[Work required] Copy out all of the entries exactly as they appear.

(Saved data entries)

..........

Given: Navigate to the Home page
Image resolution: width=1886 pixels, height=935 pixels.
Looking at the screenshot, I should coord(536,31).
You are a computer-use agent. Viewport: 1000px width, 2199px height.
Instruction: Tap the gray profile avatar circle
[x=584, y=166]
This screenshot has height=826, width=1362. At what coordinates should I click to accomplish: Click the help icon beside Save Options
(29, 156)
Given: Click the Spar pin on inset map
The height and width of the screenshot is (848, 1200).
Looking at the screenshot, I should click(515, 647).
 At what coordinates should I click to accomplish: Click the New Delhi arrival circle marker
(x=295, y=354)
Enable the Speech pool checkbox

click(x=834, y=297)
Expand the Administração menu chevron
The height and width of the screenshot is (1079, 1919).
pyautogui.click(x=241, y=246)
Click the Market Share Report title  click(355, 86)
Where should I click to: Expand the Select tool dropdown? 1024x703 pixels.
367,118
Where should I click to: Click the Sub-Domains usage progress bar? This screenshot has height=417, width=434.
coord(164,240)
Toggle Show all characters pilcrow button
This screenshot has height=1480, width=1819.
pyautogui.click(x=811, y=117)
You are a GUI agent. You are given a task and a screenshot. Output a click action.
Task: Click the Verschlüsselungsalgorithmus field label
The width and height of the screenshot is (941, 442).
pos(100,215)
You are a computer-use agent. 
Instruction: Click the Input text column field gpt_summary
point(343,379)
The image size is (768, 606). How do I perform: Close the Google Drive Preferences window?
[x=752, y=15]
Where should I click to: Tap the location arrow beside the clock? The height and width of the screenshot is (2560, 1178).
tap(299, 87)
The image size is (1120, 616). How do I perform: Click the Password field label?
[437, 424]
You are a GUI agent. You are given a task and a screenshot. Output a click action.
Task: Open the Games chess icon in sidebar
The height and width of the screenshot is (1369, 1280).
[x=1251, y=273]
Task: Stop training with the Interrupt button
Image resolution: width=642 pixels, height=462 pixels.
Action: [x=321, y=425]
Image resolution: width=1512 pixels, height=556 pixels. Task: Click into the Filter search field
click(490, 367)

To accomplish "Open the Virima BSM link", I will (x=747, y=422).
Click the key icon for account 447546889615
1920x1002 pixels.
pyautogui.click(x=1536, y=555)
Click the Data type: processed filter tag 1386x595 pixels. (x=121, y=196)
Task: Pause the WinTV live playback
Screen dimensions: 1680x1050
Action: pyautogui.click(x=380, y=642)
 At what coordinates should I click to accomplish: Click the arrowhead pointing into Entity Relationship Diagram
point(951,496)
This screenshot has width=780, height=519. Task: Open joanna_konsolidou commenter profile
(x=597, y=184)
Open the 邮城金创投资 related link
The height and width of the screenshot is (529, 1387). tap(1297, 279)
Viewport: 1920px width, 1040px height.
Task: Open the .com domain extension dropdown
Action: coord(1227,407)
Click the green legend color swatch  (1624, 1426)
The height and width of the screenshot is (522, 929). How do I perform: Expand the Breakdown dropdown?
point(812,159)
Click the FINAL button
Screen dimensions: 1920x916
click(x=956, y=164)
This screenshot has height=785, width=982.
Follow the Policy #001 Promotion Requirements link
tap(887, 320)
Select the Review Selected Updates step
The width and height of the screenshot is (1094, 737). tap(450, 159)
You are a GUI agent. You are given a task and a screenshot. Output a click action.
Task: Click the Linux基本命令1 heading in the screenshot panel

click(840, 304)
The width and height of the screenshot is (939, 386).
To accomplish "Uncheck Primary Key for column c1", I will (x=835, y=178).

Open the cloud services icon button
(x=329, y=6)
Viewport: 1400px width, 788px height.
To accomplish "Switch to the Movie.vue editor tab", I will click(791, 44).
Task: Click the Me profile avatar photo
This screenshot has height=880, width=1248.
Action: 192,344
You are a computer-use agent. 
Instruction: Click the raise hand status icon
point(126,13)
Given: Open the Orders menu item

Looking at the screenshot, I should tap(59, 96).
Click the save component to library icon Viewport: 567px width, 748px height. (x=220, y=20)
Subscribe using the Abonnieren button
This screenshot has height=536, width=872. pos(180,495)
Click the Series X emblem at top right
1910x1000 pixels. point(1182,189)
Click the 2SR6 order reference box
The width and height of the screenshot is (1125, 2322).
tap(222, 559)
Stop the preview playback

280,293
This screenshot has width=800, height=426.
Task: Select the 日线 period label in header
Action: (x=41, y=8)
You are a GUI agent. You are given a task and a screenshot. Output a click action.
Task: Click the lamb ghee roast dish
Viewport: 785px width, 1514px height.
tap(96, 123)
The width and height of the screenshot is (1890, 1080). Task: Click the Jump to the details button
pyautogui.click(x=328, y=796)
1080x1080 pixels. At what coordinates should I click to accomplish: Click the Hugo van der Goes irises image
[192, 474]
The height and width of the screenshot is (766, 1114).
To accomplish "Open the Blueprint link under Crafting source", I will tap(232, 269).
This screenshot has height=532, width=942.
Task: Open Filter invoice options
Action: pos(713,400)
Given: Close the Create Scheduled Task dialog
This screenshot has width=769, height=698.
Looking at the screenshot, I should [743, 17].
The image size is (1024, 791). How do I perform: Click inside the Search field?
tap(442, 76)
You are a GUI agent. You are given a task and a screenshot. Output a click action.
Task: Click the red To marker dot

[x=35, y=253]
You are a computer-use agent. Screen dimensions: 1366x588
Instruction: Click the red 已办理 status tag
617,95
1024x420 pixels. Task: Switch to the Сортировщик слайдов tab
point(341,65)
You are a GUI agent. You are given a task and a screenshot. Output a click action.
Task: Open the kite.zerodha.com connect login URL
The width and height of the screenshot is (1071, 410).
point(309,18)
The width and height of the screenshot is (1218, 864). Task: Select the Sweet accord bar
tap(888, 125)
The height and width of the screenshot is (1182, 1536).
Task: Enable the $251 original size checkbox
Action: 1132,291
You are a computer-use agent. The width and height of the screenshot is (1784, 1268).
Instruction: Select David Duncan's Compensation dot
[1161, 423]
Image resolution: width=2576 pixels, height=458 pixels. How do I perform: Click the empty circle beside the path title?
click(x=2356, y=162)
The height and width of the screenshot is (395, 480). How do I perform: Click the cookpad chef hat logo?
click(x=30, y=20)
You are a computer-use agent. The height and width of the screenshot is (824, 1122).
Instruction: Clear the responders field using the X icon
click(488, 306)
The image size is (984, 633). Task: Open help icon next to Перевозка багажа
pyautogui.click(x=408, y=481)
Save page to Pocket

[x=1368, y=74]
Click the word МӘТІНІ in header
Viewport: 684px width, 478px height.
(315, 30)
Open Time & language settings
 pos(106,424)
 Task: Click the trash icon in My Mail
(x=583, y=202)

..........

[Reply to the exercise]
Given: Navigate to the Home page
Image resolution: width=1886 pixels, height=935 pixels.
Looking at the screenshot, I should coord(536,31).
You are a computer-use agent. Viewport: 1000px width, 2199px height.
Instruction: Tap the gray profile avatar circle
[x=584, y=166]
This screenshot has height=826, width=1362. At what coordinates should I click to accomplish: Click the help icon beside Save Options
(29, 156)
Given: Click the Spar pin on inset map
The height and width of the screenshot is (848, 1200).
Looking at the screenshot, I should click(515, 647).
 At what coordinates should I click to accomplish: Click the New Delhi arrival circle marker
(x=295, y=354)
Enable the Speech pool checkbox

click(x=834, y=297)
Expand the Administração menu chevron
The height and width of the screenshot is (1079, 1919).
pyautogui.click(x=241, y=246)
Click the Market Share Report title  click(355, 86)
Where should I click to: Expand the Select tool dropdown? 1024x703 pixels.
367,118
Where should I click to: Click the Sub-Domains usage progress bar? This screenshot has height=417, width=434.
coord(164,240)
Toggle Show all characters pilcrow button
This screenshot has height=1480, width=1819.
pyautogui.click(x=811, y=117)
You are a GUI agent. You are given a task and a screenshot. Output a click action.
Task: Click the Verschlüsselungsalgorithmus field label
The width and height of the screenshot is (941, 442).
pos(100,215)
You are a computer-use agent. 
Instruction: Click the Input text column field gpt_summary
point(343,379)
The image size is (768, 606). How do I perform: Close the Google Drive Preferences window?
[x=752, y=15]
Where should I click to: Tap the location arrow beside the clock? The height and width of the screenshot is (2560, 1178).
tap(299, 87)
The image size is (1120, 616). How do I perform: Click the Password field label?
[437, 424]
You are a GUI agent. You are given a task and a screenshot. Output a click action.
Task: Open the Games chess icon in sidebar
The height and width of the screenshot is (1369, 1280).
[x=1251, y=273]
Task: Stop training with the Interrupt button
Image resolution: width=642 pixels, height=462 pixels.
Action: [x=321, y=425]
Image resolution: width=1512 pixels, height=556 pixels. Task: Click into the Filter search field
click(490, 367)

To accomplish "Open the Virima BSM link", I will (x=747, y=422).
Click the key icon for account 447546889615
1920x1002 pixels.
pyautogui.click(x=1536, y=555)
Click the Data type: processed filter tag 1386x595 pixels. (x=121, y=196)
Task: Pause the WinTV live playback
Screen dimensions: 1680x1050
Action: pyautogui.click(x=380, y=642)
 At what coordinates should I click to accomplish: Click the arrowhead pointing into Entity Relationship Diagram
point(951,496)
This screenshot has width=780, height=519. Task: Open joanna_konsolidou commenter profile
(x=597, y=184)
Open the 邮城金创投资 related link
The height and width of the screenshot is (529, 1387). tap(1297, 279)
Viewport: 1920px width, 1040px height.
Task: Open the .com domain extension dropdown
Action: coord(1227,407)
Click the green legend color swatch  (1624, 1426)
The height and width of the screenshot is (522, 929). How do I perform: Expand the Breakdown dropdown?
point(812,159)
Click the FINAL button
Screen dimensions: 1920x916
click(x=956, y=164)
This screenshot has height=785, width=982.
Follow the Policy #001 Promotion Requirements link
tap(887, 320)
Select the Review Selected Updates step
The width and height of the screenshot is (1094, 737). tap(450, 159)
You are a GUI agent. You are given a task and a screenshot. Output a click action.
Task: Click the Linux基本命令1 heading in the screenshot panel

click(840, 304)
The width and height of the screenshot is (939, 386).
To accomplish "Uncheck Primary Key for column c1", I will (x=835, y=178).

Open the cloud services icon button
(x=329, y=6)
Viewport: 1400px width, 788px height.
To accomplish "Switch to the Movie.vue editor tab", I will click(791, 44).
Task: Click the Me profile avatar photo
This screenshot has height=880, width=1248.
Action: 192,344
You are a computer-use agent. 
Instruction: Click the raise hand status icon
point(126,13)
Given: Open the Orders menu item

Looking at the screenshot, I should tap(59, 96).
Click the save component to library icon Viewport: 567px width, 748px height. (x=220, y=20)
Subscribe using the Abonnieren button
This screenshot has height=536, width=872. pos(180,495)
Click the Series X emblem at top right
1910x1000 pixels. point(1182,189)
Click the 2SR6 order reference box
The width and height of the screenshot is (1125, 2322).
tap(222, 559)
Stop the preview playback

280,293
This screenshot has width=800, height=426.
Task: Select the 日线 period label in header
Action: (x=41, y=8)
You are a GUI agent. You are given a task and a screenshot. Output a click action.
Task: Click the lamb ghee roast dish
Viewport: 785px width, 1514px height.
tap(96, 123)
The width and height of the screenshot is (1890, 1080). Task: Click the Jump to the details button
pyautogui.click(x=328, y=796)
1080x1080 pixels. At what coordinates should I click to accomplish: Click the Hugo van der Goes irises image
[192, 474]
The height and width of the screenshot is (766, 1114).
To accomplish "Open the Blueprint link under Crafting source", I will tap(232, 269).
This screenshot has height=532, width=942.
Task: Open Filter invoice options
Action: pos(713,400)
Given: Close the Create Scheduled Task dialog
This screenshot has width=769, height=698.
Looking at the screenshot, I should [743, 17].
The image size is (1024, 791). How do I perform: Click inside the Search field?
tap(442, 76)
You are a GUI agent. You are given a task and a screenshot. Output a click action.
Task: Click the red To marker dot

[x=35, y=253]
You are a computer-use agent. Screen dimensions: 1366x588
Instruction: Click the red 已办理 status tag
617,95
1024x420 pixels. Task: Switch to the Сортировщик слайдов tab
point(341,65)
You are a GUI agent. You are given a task and a screenshot. Output a click action.
Task: Open the kite.zerodha.com connect login URL
The width and height of the screenshot is (1071, 410).
point(309,18)
The width and height of the screenshot is (1218, 864). Task: Select the Sweet accord bar
tap(888, 125)
The height and width of the screenshot is (1182, 1536).
Task: Enable the $251 original size checkbox
Action: 1132,291
You are a computer-use agent. The width and height of the screenshot is (1784, 1268).
Instruction: Select David Duncan's Compensation dot
[1161, 423]
Image resolution: width=2576 pixels, height=458 pixels. How do I perform: Click the empty circle beside the path title?
click(x=2356, y=162)
The height and width of the screenshot is (395, 480). How do I perform: Click the cookpad chef hat logo?
click(x=30, y=20)
You are a computer-use agent. The height and width of the screenshot is (824, 1122).
Instruction: Clear the responders field using the X icon
click(488, 306)
The image size is (984, 633). Task: Open help icon next to Перевозка багажа
pyautogui.click(x=408, y=481)
Save page to Pocket

[x=1368, y=74]
Click the word МӘТІНІ in header
Viewport: 684px width, 478px height.
(315, 30)
Open Time & language settings
 pos(106,424)
 Task: Click the trash icon in My Mail
(x=583, y=202)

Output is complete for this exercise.